The preparation of Chinese New Year can take as long as one month before starting the new festivities. The 20th of the Twelfth Moon is usually set aside for the annual housecleaning, or the “sweeping of the grounds”. Every corner of the house must be swept and cleaned in preparation for the new year.

Spring Couplets written in black ink on large vertical scrolls of red paper, are put on the walls or on the sides of the gate-ways. These couplets, short poems written in Classical Chinese, are expressions of good wishes for the family in the coming year.

In addition, symbolic flowers and fruits are used to decorate the house, and colorful pictures are placed on the walls. Some people give their homes, doors and window-panes a new coat of red paint. Purchasing new clothing, shoes and receiving a hair-cut also symbolize a fresh start.

After the house been cleaned it is time to bid farewell to the Kitchen God. In traditional China, the Kitchen God is regarded as the guardian of the family hearth. He is identified as the inventor of fire, which is necessary for cooking and is also the censor of household morals.

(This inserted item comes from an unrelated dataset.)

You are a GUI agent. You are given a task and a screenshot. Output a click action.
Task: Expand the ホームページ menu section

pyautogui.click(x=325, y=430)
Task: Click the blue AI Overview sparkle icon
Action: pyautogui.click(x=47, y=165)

By tradition, the Kitchen God left the house on the 23rd of the last month to report to heaven on the behavior of the family. At this time, the family did everything possible to obtain a favorable report from the Kitchen God. On the evening of the 23rd, the family would give the Kitchen God a ritualistic farewell dinner with sweet foods and honey. Some said this was a bribe, others said it sealed his mouth from saying bad thins.

Free from the every-watchful eyes of the Kitchen God, who was supposed to return on the first day of the New Year, the family now can prepare for the upcoming celebrations. In old China, stores closed shop on the last two or three days of the year and remained closed for the first week of the New Year. Consequently, families are busy in the last week of the old year stocking up on foods and gifts.

On the last day of the old year, everyone is busy either in preparing food for the next two days, or in going to the barbers and getting tidied up for the New Year’s Day. The night before the Chinese New Year if you take a bath in pomelo leaves, some say that you will be healthy for the rest of the year. Tradition stipulated that all food be pre-pared before the New Year’s Day, so that all sharp instruments, such as knives and scissors, could be put away to avoid cutting the “luck” of the New Year. The kitchen and well are not to be disturbed on the first day of the Year.

The New Year’s Eve and New Year’s Day celebrations are strickly family affairs. All members of the family sould gather for the important family meal on the evening of the New year’s Eve. Even if a family member could not attend, an empty seat would be kept to symbolize that person’s presence at the banquet. At midnight following the banquet, the younger members of the family would bow and pay their respects to their parents and elders.